Saved data entries

□ □ □ □

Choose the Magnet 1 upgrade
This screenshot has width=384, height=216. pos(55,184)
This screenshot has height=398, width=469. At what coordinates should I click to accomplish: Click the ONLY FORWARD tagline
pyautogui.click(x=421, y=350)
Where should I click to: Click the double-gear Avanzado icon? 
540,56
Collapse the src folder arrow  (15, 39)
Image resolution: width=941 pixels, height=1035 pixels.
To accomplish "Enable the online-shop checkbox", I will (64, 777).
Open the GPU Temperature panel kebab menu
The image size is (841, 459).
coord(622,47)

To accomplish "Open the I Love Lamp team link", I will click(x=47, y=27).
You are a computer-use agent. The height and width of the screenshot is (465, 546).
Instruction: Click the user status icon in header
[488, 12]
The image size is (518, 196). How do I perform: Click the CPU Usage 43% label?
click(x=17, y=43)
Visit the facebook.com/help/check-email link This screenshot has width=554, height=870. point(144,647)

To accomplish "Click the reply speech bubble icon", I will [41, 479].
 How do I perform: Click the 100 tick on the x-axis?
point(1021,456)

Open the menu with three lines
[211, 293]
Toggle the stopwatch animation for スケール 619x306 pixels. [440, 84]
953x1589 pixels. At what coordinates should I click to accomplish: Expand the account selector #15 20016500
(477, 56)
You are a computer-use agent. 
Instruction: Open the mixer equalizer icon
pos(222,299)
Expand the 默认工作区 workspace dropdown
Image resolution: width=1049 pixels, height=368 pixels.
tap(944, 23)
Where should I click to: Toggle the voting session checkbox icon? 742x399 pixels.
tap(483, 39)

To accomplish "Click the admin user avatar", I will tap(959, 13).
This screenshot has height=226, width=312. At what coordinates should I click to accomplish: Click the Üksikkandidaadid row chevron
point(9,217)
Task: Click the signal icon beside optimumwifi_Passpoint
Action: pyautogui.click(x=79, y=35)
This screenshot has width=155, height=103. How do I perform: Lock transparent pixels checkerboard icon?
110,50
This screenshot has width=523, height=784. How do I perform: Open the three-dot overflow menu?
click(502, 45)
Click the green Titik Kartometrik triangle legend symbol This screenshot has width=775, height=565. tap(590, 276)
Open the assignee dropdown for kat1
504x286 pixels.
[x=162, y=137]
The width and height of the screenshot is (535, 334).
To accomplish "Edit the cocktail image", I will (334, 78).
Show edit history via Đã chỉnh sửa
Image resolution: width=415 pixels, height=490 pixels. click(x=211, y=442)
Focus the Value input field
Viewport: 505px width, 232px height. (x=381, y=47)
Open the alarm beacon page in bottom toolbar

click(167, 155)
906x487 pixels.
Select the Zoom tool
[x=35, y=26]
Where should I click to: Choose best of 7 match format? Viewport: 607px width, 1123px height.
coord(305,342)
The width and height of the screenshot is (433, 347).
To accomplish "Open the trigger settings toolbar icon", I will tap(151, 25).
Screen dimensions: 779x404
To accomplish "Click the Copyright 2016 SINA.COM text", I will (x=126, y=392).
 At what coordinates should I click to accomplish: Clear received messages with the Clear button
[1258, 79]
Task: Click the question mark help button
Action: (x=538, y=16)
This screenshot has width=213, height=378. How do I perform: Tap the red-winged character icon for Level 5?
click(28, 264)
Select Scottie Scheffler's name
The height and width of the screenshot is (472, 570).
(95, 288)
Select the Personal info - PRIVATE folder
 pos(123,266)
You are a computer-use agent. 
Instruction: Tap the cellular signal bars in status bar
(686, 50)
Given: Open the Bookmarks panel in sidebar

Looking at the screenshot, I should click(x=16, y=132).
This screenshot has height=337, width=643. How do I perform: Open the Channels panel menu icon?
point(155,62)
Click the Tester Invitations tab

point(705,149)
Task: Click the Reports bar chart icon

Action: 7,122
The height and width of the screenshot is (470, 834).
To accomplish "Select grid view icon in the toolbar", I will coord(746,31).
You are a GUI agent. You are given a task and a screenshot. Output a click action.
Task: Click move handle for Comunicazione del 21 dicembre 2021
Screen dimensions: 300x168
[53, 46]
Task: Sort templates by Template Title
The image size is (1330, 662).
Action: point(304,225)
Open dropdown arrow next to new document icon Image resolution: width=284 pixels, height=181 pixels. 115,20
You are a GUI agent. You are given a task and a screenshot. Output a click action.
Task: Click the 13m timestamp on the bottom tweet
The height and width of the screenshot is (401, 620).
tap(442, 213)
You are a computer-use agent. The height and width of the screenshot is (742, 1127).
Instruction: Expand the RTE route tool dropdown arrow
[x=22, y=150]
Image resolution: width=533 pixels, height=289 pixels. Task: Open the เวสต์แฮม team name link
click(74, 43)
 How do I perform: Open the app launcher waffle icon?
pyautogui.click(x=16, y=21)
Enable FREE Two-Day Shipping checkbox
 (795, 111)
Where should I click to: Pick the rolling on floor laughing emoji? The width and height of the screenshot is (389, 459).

□ □ □ □

TASK REQUIREMENTS: Repeat, word for word, the lines from the start of the records to the line that contains "Toggle the stopwatch", both of them included, and no others.

SOLUTION TO THIS TASK:
Choose the Magnet 1 upgrade
This screenshot has width=384, height=216. pos(55,184)
This screenshot has height=398, width=469. At what coordinates should I click to accomplish: Click the ONLY FORWARD tagline
pyautogui.click(x=421, y=350)
Where should I click to: Click the double-gear Avanzado icon? 
540,56
Collapse the src folder arrow  (15, 39)
Image resolution: width=941 pixels, height=1035 pixels.
To accomplish "Enable the online-shop checkbox", I will (64, 777).
Open the GPU Temperature panel kebab menu
The image size is (841, 459).
coord(622,47)

To accomplish "Open the I Love Lamp team link", I will click(x=47, y=27).
You are a computer-use agent. The height and width of the screenshot is (465, 546).
Instruction: Click the user status icon in header
[488, 12]
The image size is (518, 196). How do I perform: Click the CPU Usage 43% label?
click(x=17, y=43)
Visit the facebook.com/help/check-email link This screenshot has width=554, height=870. point(144,647)

To accomplish "Click the reply speech bubble icon", I will [41, 479].
 How do I perform: Click the 100 tick on the x-axis?
point(1021,456)

Open the menu with three lines
[211, 293]
Toggle the stopwatch animation for スケール 619x306 pixels. [440, 84]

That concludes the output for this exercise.